Altered regulation of the cell cycle is a hallmark of human cancers (4 , 5) . The cell cycle is governed by cdks, the activity of which is regulated by the binding of positive effectors, the cyclins (6 , 7) , and by negative regulators, the cdk inhibitors (8 , 9) . The cdks integrate mitogenic and growth inhibitory signals and coordinate cell cycle transitions (6 , 7) .

p27, a member of the cip/kip family of cdk inhibitors, plays a pivotal role in cell cycle regulation from the G₁ to S phase by inhibiting cdk4/6-cyclin D1 and cdk2-cyclin E (8) . Regulation of this protein occurs primarily at the posttranslational level by proteasomal degradation (10) . A decrease or lack of p27 has been reported to correlate with shorter survival or to be a negative prognostic factor in many kinds of tumors, including NSCLCs (see Ref. 11 for a review). The proliferation index is a potent biological marker that estimates the growth of neoplasms quantitatively and has been reported to aid in determining the prognosis of patients with NSCLCs (12, 13, 14) . Therefore, it is intriguing to examine primary NSCLCs for loss of p27 expression and the growth fraction determined by the Ki-67 LI.
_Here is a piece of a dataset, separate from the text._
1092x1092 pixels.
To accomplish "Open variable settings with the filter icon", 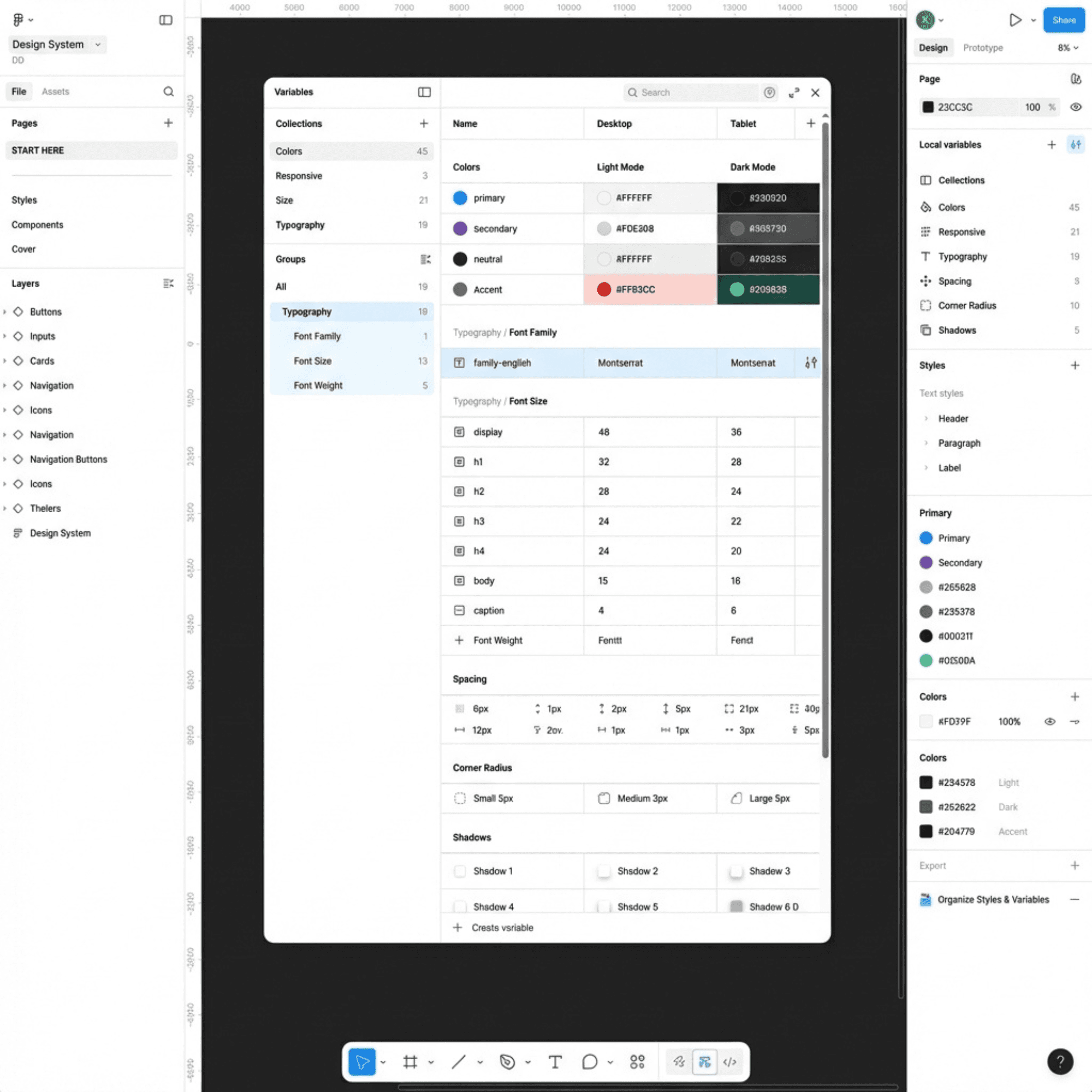I will point(1076,145).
We have previously reported alterations of regulator molecules of the G₁-S-phase transition, including p53, RB, p16^INK4A, and cyclin D1, and their biological and clinical importance in resected NSCLCs (15, 16, 17, 18, 19) . Moreover, we have recently demonstrated by immunohistochemistry that patients with curatively resected NSCLCs having high-level expression of cyclin E survived for a significantly shorter time than those with tumors having a low level of cyclin E expression (20) . In a previous study, we also showed that altered ras expression was an independent unfavorable prognostic factor in surgically resected NSCLCs (21) . It has been shown that ras function is required as an upstream regulator for down-regulation of p27 in vitro (22) .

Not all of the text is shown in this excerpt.